Short exercise
Please return the lines of the listing below word for word, starting at the line that contains "Click the 20,012 link count" and continuing through the listing's final line. Leave the pictures out of your answer.

↓

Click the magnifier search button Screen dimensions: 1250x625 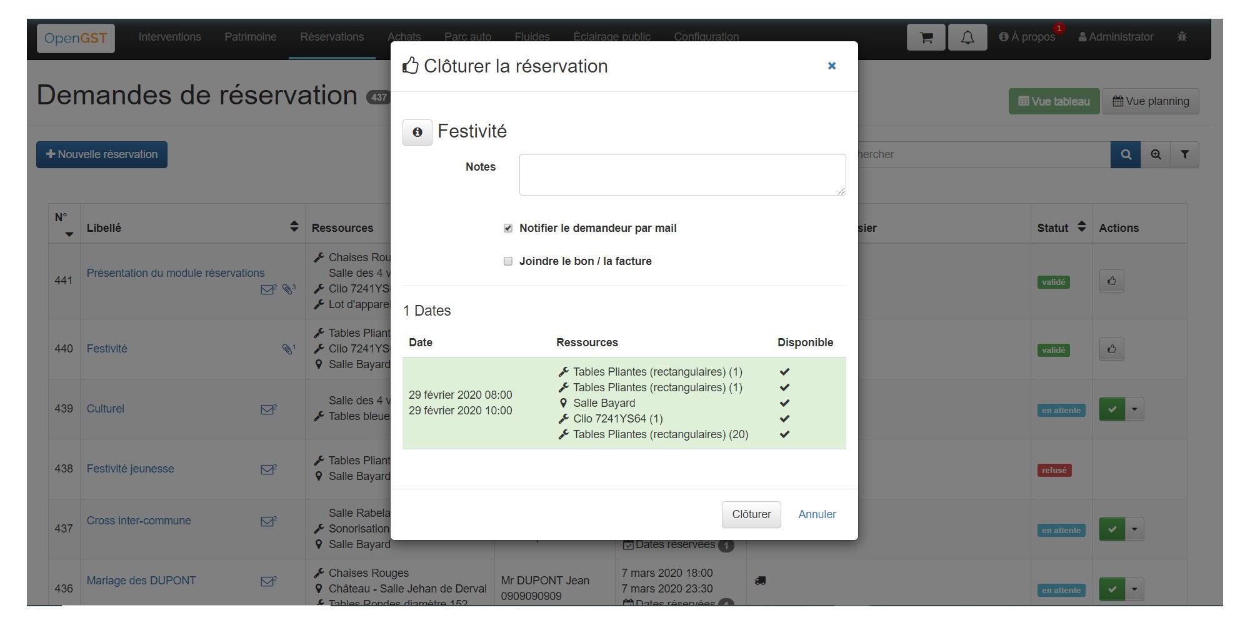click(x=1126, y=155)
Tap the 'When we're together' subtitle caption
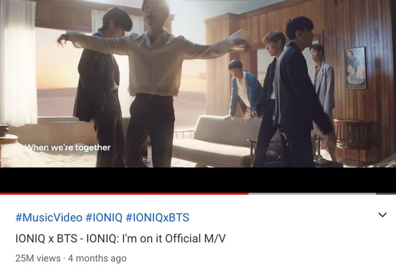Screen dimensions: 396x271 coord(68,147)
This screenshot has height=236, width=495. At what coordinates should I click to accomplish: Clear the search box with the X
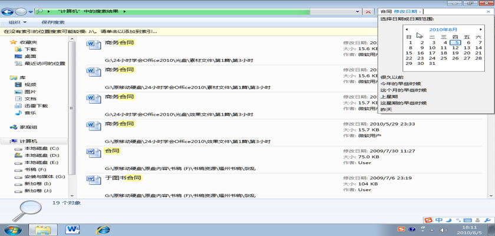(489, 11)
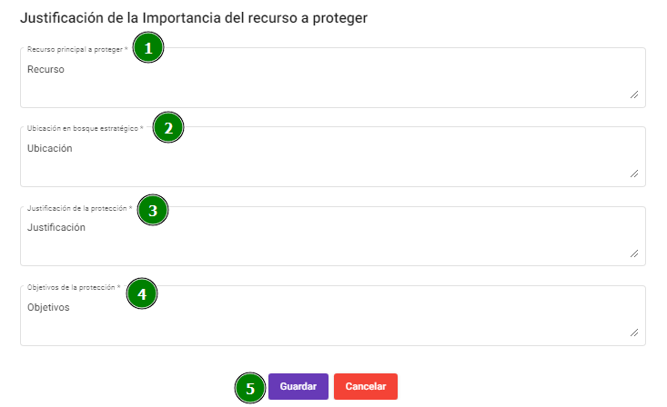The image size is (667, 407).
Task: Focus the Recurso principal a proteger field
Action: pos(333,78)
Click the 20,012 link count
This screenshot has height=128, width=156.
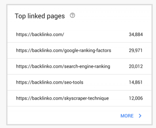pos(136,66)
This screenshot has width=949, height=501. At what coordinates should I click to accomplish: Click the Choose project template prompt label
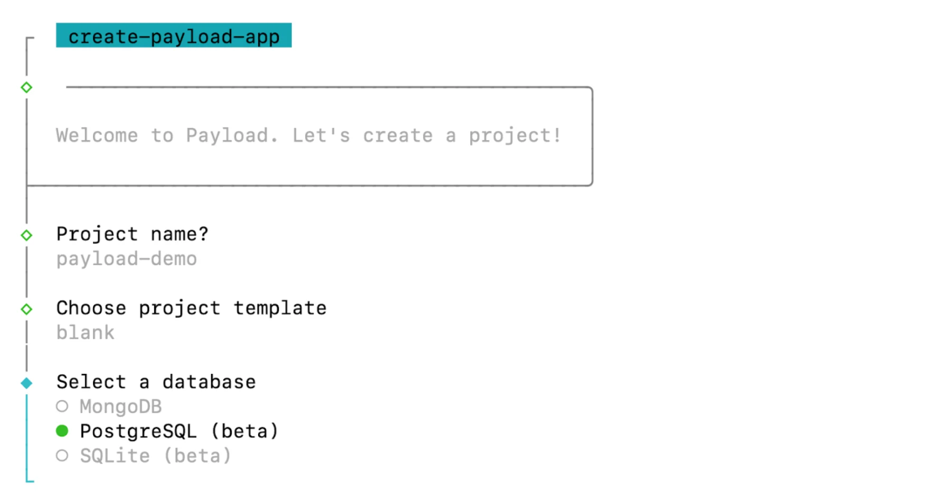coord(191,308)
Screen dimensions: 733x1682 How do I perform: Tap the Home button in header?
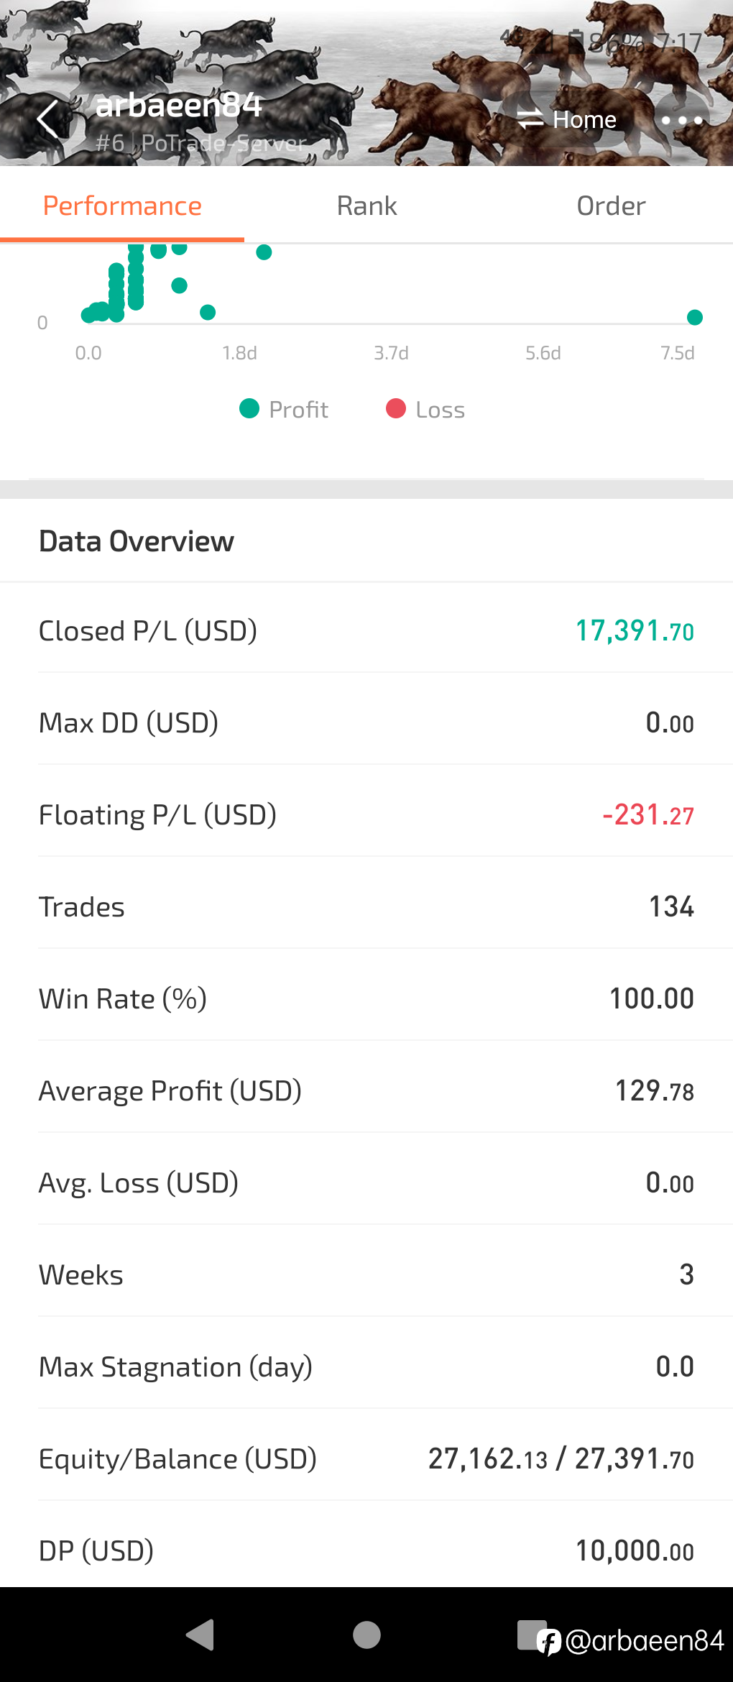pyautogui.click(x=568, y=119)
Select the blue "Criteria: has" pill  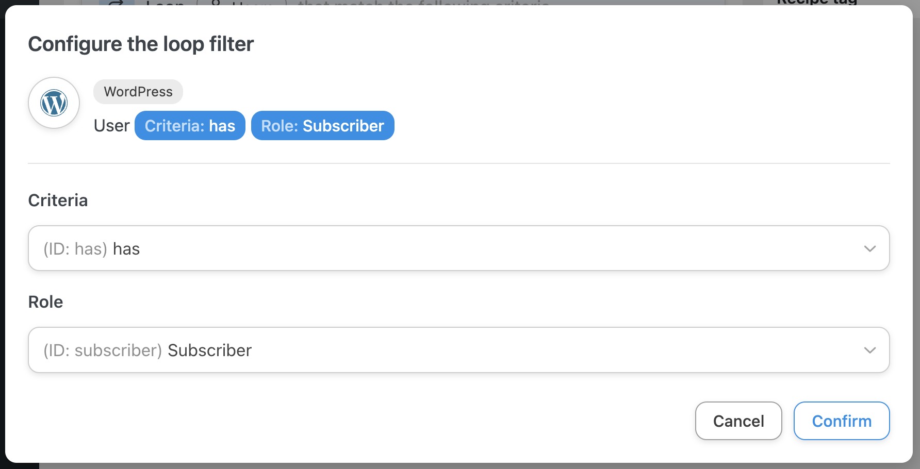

↑

Expected output
Click the 20,012 link count
This screenshot has height=128, width=156.
pos(136,66)
This screenshot has width=949, height=501. At what coordinates should I click to accomplish: Click the Choose project template prompt label
coord(191,308)
Screen dimensions: 733x1682 How do I perform: Tap the Home button in header?
pyautogui.click(x=568, y=119)
Select the blue "Criteria: has" pill  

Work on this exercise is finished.